Tuesday, April 20, 2010

Time Among the Dead

Title: Time Among the Dead
Author: Thomas Rayfiel
Pages: 158 in Bound Galley Print
Published: 2010 The Permanent Press
Read For: Library Thing Early Reviewers
My Rating: 3 out of 5 starts (somewhat below average execution mingled with somewhat above average premise)

Time Among the Dead is interesting and quick to read, although it feels unpolished. No doubt the plot device--an older gentlemen writing in a journal during his last days--has something to do with this, but one can't help feeling like there were parts of the book that had too great a contrast between practiced and amateurish writing to be convincing. To make a book seem as if it is written as a journal by someone who had never written anything before in their lives, while trying to accomplish some sort of background, plot, character, and setting development, and at the same time having as unstilted an air as possible--as to make it fluid and enjoyable to read--must be quite the challenge. It wasn't quite mastered in this piece, although some sentences were so good that I can't help but think that if the author had a little more time to spend revising the effect would have been much greater.

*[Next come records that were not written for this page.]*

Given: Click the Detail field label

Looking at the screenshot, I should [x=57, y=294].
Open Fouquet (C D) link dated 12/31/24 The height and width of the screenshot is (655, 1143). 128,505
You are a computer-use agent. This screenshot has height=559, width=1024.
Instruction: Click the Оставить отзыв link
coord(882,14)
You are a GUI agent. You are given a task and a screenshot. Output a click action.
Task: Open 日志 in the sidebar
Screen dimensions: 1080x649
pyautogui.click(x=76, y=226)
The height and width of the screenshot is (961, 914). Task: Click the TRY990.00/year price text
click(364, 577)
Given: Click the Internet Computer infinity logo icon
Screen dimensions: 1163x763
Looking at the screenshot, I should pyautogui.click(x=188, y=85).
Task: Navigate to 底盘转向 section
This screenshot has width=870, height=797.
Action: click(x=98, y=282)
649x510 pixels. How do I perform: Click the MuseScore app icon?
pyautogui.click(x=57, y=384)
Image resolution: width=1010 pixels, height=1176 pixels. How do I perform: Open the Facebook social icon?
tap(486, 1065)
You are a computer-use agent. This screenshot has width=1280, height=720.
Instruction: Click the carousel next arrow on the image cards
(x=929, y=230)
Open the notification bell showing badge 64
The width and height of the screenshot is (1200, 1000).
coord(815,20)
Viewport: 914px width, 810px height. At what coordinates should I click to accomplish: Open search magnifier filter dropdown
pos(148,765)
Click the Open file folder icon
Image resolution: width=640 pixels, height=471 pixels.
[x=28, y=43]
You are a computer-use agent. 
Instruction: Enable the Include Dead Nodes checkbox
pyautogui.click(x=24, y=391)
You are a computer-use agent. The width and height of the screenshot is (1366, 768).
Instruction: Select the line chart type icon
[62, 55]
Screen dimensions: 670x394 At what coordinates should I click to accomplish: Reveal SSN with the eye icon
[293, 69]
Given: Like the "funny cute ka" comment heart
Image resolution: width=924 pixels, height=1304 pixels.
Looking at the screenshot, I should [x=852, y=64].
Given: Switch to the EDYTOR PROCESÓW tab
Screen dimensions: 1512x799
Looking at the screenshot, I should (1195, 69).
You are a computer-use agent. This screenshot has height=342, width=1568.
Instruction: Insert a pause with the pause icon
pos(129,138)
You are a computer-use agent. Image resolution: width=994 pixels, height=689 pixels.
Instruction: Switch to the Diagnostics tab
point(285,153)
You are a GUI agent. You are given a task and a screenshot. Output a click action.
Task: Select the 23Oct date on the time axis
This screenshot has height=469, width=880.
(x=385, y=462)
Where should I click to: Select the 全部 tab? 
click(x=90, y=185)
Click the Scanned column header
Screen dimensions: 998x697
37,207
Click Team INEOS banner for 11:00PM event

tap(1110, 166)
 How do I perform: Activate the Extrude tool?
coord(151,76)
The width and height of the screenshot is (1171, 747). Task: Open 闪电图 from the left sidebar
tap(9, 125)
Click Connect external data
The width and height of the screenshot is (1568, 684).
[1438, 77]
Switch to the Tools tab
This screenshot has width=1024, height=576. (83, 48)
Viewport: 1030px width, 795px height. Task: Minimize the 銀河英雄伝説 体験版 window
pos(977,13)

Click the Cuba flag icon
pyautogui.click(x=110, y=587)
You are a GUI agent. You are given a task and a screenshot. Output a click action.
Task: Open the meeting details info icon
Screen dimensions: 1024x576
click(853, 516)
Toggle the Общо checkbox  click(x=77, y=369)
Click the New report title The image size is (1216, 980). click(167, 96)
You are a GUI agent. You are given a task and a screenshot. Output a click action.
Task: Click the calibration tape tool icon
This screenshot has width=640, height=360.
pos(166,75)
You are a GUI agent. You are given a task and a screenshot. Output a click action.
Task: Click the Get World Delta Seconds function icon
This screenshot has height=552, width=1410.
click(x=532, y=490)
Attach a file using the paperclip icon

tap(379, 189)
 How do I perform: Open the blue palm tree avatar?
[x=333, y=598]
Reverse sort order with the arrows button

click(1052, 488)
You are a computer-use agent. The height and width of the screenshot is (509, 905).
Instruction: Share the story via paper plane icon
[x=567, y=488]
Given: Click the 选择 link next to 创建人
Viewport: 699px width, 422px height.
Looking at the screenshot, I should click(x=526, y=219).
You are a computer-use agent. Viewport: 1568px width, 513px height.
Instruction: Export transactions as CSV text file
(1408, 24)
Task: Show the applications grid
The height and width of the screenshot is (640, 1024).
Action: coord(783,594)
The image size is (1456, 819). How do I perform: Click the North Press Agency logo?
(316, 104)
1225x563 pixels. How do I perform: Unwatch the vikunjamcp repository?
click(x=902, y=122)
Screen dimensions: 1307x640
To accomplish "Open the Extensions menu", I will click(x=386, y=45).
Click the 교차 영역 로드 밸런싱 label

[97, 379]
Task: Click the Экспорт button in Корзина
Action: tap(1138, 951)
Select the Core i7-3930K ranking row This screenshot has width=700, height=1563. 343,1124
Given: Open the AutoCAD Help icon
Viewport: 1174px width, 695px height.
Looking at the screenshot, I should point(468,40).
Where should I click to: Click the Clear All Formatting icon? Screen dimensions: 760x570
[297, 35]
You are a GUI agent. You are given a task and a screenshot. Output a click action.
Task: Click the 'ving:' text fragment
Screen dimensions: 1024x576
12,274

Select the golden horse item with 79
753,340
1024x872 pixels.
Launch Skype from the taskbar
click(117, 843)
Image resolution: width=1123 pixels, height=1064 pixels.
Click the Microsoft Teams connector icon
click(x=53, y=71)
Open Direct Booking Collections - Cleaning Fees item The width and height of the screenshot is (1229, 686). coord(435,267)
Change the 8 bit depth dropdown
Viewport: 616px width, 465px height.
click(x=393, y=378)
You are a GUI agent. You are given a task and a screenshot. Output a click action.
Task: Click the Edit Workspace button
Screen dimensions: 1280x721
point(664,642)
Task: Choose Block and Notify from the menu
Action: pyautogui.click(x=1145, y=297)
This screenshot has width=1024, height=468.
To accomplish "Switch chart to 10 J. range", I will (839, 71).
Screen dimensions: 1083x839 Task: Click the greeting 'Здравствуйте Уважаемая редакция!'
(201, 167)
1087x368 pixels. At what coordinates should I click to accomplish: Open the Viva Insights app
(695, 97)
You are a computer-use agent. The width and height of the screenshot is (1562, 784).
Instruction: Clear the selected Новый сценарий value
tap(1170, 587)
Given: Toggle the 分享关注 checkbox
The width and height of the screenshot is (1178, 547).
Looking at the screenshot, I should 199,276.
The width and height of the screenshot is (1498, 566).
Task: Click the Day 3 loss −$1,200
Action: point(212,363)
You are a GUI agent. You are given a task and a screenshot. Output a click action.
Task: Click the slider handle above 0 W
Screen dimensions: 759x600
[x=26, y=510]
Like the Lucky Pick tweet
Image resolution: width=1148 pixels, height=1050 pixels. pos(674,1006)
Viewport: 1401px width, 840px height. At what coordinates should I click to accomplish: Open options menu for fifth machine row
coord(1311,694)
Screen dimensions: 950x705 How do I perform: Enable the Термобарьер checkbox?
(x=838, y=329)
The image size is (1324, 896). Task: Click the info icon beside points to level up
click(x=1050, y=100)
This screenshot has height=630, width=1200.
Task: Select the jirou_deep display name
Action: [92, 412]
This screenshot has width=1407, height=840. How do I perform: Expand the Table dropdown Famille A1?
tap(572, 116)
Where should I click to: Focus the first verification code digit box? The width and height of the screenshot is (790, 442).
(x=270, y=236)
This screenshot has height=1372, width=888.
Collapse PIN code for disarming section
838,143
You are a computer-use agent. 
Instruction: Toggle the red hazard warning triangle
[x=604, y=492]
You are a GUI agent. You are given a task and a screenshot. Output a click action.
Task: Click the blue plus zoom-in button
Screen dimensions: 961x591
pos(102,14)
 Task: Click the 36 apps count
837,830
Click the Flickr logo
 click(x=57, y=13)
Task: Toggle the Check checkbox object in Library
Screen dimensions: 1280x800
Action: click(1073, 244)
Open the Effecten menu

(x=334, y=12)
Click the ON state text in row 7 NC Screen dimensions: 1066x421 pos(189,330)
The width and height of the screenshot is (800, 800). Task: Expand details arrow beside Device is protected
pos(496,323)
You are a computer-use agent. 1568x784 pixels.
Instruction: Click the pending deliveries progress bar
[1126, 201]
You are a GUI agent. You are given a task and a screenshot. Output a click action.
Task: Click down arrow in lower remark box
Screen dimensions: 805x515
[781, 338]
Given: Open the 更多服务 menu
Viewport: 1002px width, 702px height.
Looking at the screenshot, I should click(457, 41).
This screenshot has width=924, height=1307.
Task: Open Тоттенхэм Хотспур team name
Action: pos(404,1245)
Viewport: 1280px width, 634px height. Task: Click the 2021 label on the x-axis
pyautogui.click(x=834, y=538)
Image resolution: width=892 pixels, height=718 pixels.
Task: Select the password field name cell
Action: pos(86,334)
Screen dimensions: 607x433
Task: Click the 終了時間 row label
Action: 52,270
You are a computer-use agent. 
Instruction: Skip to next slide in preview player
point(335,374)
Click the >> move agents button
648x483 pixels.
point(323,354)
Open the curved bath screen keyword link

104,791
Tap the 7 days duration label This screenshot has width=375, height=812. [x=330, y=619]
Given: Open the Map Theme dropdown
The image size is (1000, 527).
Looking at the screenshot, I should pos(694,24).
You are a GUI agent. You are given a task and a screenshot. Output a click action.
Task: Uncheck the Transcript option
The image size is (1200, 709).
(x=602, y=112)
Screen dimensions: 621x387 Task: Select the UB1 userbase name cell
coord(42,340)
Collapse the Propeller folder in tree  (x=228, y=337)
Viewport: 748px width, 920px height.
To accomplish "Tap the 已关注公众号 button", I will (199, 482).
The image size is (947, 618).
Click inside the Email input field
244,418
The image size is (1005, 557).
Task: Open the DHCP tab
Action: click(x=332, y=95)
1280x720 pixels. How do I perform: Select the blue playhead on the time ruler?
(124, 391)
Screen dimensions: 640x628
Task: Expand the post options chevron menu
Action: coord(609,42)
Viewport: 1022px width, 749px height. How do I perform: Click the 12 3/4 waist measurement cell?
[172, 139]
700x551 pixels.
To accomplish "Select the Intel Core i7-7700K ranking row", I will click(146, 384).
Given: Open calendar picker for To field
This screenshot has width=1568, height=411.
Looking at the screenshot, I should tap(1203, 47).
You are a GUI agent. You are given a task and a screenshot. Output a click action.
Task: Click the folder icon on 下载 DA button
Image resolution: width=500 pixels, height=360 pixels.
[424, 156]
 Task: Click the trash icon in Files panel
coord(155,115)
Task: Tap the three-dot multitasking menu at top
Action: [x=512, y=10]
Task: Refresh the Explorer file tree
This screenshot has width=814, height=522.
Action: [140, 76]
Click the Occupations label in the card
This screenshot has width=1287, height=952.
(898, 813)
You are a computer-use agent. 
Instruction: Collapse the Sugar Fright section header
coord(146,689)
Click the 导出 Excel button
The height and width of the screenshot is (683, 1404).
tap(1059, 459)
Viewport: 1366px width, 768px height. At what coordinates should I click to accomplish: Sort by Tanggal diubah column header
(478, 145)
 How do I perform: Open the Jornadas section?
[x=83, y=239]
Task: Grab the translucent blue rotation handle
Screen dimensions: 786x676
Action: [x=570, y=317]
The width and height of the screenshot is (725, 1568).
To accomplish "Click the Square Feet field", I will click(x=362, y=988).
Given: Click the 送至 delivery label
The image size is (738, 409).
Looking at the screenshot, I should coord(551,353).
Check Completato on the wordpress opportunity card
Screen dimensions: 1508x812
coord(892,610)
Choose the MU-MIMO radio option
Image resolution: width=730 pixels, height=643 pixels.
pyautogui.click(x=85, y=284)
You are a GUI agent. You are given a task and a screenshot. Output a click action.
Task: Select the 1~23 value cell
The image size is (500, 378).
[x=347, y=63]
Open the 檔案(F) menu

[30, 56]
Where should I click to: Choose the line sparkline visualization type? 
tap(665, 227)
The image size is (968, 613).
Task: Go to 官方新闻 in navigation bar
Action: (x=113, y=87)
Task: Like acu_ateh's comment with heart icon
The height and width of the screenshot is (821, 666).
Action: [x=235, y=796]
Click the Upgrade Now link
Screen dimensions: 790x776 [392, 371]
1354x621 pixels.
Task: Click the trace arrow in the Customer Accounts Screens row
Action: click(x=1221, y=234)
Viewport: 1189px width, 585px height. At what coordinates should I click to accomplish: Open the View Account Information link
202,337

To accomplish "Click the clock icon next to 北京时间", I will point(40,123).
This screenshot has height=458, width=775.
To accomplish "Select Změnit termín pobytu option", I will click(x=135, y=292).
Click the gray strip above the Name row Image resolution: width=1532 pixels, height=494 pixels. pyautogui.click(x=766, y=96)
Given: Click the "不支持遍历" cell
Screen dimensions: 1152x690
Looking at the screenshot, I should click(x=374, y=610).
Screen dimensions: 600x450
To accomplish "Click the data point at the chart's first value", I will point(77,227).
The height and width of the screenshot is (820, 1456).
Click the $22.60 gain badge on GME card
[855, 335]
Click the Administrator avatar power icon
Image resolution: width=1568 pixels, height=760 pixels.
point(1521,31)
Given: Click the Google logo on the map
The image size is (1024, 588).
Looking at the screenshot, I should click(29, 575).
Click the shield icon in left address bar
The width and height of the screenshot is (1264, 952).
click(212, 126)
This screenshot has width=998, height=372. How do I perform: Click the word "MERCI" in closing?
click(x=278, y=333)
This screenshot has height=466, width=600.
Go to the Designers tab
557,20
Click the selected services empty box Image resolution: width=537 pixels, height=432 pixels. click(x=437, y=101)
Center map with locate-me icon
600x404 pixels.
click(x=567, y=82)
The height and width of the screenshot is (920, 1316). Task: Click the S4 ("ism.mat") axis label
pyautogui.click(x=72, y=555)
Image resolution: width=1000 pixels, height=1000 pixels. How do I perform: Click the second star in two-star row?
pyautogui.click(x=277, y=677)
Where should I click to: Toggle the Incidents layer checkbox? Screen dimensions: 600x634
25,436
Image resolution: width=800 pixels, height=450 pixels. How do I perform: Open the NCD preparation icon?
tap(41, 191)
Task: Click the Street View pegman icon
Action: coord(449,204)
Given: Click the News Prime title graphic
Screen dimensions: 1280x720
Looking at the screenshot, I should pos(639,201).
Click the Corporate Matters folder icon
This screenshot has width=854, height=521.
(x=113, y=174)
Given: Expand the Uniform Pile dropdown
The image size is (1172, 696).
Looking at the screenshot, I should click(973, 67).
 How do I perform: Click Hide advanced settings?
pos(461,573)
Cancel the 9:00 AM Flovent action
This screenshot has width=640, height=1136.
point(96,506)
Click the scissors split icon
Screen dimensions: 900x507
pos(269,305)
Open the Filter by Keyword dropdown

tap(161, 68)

The main characters in this book immediately reminded me of the Hamleys in Elizabeth Gaskell's Wives and Daughters, which made me connect with them somewhat. There was definitely a late Victorian air about it, and I liked how the estate itself felt like it was decaying right along with the Earl's physical and mental health.  All of the sordid and sundry details of the people's lives in this book, however, got to be a bit tiresome. It was an interesting premise, one that I wish had been developed further.

A bit from page 19:
     He is nervous.  He is...in love.  It came upon me in that slow breaking way the sun dismantles a cloud.  Reexamining the girl Kate, I could certainly see how even a callow oaf such as my grandson could seize on such a relatively unspoilt specimen as entrĂ©e to that world where all laws are altered and all colors shift.  My heart was flooded with an equal admixture of pity and envy.

Monday, April 5, 2010

For the Record: March 2010:

I had a pretty good month for reading.  I got a few books read that have been on my shelf for quite awhile (my goal for the year is to get through some of those!) and had a nice mix of different types of books.

 20. Prayers For Sale, Sandra Dallas (4.5)  Sandra Dallas is so much fun to read...she has a great balance of real, slightly historical and heartwarming, with a fluid writing style. This story is about an older lady in a small mining town in Colorado in the 1930s having to come to terms with moving out of her town to live with her daughter because of her age.

21. Mansfield Park, Jane Austen (5)  The last of Jane Austen's published novels I had yet to read.  It was great, much better than I expected to be honest.  I didn't find the main character to be overly pious or prissy as I have heard from other people.

22. The Return of the Plant That Ate Dirty Socks, Nancy McArthur (3) This was a read-aloud for my kids, because they rolled with laughter at the first book in the series.  This one wasn't quite as funny, but the kids loved it and want to read the rest.

23. Matilda, Roald Dahl (4.5) The more I read of Roald Dahl, the more impressed I am.  I wasn't exposed to him in my youth, and always held the preconceived notion that all of his books would be like the Gene Wilder version of Charlie and the Chocolate Factory (which I didn't like).  Matilda was great, magical in fact.  Makes me want to read more.

 24. Hotel on the Corner of Bitter and Sweet, Jamie Ford (4) Read for my book club, see my review here.

25, 26. Alice's Adventures in Wonderland and Through the Looking Glass, Lewis Carroll (3) The average rating was arrived at because I felt that the lasting quality, making this into a classic, had to balance out the fact that I really didn't like either book.  They got old fast and were difficult for me to get through.  Most likely, however, it just simply isn't my style.  I didn't like Peter Pan or Wizard of Oz either.

27. Sixteen Brides, Stephanie Grace Whitson (3.5) Read for LibraryThing's Early Reviewer program, see my review here.

28. The Double Bind, Chris Bohjalian (2.5) Borrowed from one of my book club cronies.  I'd read another book by this author (Midwives) and enjoyed it, so I thought I'd give this one a shot.  While I thought the plot/premise was great, and enjoyed the tie-in to The Great Gatsby and the major twist at the end, I just didn't think that it was well written at all.  There were parts that seemed to be focused on too much (especially considering they didn't factor into the ending at all) and most characters were pretty 2D.  Oh well.